Bregman-Proximal Augmented Lagrangian Approach to Multiphase Image Segmentation

  • Jing YuanEmail author
  • Ke Yin
  • Yi-Guang Bai
  • Xiang-Chu Feng
  • Xue-Cheng Tai
Conference paper
Part of the Lecture Notes in Computer Science book series (LNCS, volume 10302)


This work studies the optimization problem of assigning multiple labels with the minimum perimeter, namely Potts model, in the spatially continuous setting. It was extensively studied within recent years and used to many different applications of image processing and computer vision, especially image segmentation. The existing convex relaxation approaches use total-variation functionals directly encoding perimeter costs, which result in pixelwise simplex constrained optimization problems and can be efficiently solved under a primal-dual perspective in numerics.
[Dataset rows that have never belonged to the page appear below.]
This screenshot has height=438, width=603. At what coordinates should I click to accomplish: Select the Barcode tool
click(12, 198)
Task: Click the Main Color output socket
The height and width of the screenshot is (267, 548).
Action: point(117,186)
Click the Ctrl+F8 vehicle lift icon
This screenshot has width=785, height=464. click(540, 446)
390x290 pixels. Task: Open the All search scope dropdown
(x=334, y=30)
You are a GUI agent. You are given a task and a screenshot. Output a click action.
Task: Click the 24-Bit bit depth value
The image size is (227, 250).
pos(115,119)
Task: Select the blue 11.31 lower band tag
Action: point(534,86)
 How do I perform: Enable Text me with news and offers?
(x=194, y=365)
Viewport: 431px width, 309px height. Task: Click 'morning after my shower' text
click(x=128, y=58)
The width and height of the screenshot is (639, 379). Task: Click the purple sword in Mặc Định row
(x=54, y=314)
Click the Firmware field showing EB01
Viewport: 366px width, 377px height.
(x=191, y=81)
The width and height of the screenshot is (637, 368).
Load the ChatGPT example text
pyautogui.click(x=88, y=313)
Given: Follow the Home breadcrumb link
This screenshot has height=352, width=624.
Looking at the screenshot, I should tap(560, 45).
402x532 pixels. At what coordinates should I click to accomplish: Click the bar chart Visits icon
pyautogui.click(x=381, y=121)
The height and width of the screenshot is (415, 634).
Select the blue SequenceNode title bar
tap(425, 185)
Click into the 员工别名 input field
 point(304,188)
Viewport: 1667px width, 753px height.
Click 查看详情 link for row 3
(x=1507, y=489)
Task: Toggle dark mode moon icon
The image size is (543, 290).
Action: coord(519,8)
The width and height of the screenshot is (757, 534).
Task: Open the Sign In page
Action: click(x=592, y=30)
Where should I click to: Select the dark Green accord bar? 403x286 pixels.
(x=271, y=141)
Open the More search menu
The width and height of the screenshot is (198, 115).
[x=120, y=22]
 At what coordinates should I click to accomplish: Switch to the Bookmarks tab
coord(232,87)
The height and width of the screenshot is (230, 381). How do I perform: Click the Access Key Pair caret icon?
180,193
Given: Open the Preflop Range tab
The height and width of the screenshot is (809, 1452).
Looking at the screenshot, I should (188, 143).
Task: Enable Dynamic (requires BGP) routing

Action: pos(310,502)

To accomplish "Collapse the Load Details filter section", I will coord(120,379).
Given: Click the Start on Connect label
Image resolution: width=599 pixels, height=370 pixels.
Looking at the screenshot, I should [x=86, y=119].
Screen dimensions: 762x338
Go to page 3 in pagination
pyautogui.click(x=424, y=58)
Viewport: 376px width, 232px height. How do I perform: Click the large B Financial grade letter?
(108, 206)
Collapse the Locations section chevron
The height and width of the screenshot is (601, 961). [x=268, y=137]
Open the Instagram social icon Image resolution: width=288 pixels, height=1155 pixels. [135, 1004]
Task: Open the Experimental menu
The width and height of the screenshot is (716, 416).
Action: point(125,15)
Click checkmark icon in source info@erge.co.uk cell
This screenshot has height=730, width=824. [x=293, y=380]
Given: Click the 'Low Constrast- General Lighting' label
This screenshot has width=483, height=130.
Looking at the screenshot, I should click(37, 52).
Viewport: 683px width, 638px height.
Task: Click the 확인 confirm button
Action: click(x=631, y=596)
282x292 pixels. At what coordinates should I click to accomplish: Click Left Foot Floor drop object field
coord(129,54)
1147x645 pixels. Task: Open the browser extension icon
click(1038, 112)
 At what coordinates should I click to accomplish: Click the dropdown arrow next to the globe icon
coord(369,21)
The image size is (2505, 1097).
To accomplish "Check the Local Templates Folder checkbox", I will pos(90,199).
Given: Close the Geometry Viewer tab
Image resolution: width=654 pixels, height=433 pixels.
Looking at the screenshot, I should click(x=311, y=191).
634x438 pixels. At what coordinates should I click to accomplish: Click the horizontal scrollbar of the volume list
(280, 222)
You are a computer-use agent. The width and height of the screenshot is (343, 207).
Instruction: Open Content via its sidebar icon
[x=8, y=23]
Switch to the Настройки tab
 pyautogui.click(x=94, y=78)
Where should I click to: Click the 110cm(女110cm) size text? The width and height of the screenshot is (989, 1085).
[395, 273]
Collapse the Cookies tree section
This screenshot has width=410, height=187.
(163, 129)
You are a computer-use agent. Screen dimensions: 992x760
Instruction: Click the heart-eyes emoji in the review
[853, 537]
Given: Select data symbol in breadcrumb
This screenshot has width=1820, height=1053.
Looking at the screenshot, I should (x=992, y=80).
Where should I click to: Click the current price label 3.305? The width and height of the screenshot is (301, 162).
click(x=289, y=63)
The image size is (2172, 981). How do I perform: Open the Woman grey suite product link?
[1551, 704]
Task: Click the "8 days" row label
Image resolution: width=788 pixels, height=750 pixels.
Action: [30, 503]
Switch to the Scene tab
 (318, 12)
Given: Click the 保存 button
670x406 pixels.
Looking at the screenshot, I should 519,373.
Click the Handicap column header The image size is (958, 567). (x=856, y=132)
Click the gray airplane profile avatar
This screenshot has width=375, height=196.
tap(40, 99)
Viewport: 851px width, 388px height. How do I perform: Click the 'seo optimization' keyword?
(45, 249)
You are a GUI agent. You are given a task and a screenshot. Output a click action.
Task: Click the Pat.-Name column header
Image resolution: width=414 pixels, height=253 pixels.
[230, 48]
Among most efficient approaches, such challenging simplex constraints are tackled either by extra projection steps to the simplex set at each pixel, which requires intensive simplex-projection computations, or by introducing extra dual variables resulting in the dual optimization-based continuous max-flow formulation to the studied convex relaxed Potts model. However, dealing with such extra dual flow variables needs additional loads in both computation and memory; particularly for the cases with many labels. To this end, we propose a novel optimization approach upon the Bregman-Proximal Augmented Lagrangian Method (BPALM), for which the Bregman distance function, instead of the classical quadratic Euclidean distance function, is integrated in the algorithmic framework of Augmented Lagrangian Methods. The new optimization method has significant numerical advantages; it naturally avoids extra computational and memory burden in enforcing the simplex constraints and allows parallel computations over different labels. Numerical experiments show competitive performance in terms of quality and significantly reduced memory load compared to the state-of-the-art convex optimization methods for the convex relaxed Potts model.


Memory Load Label Function Augmented Lagrangian Method Augmented Lagrangian Function Linear Equality Constraint 
These keywords were added by machine and not by the authors. This process is experimental and the keywords may be updated as the learning algorithm improves.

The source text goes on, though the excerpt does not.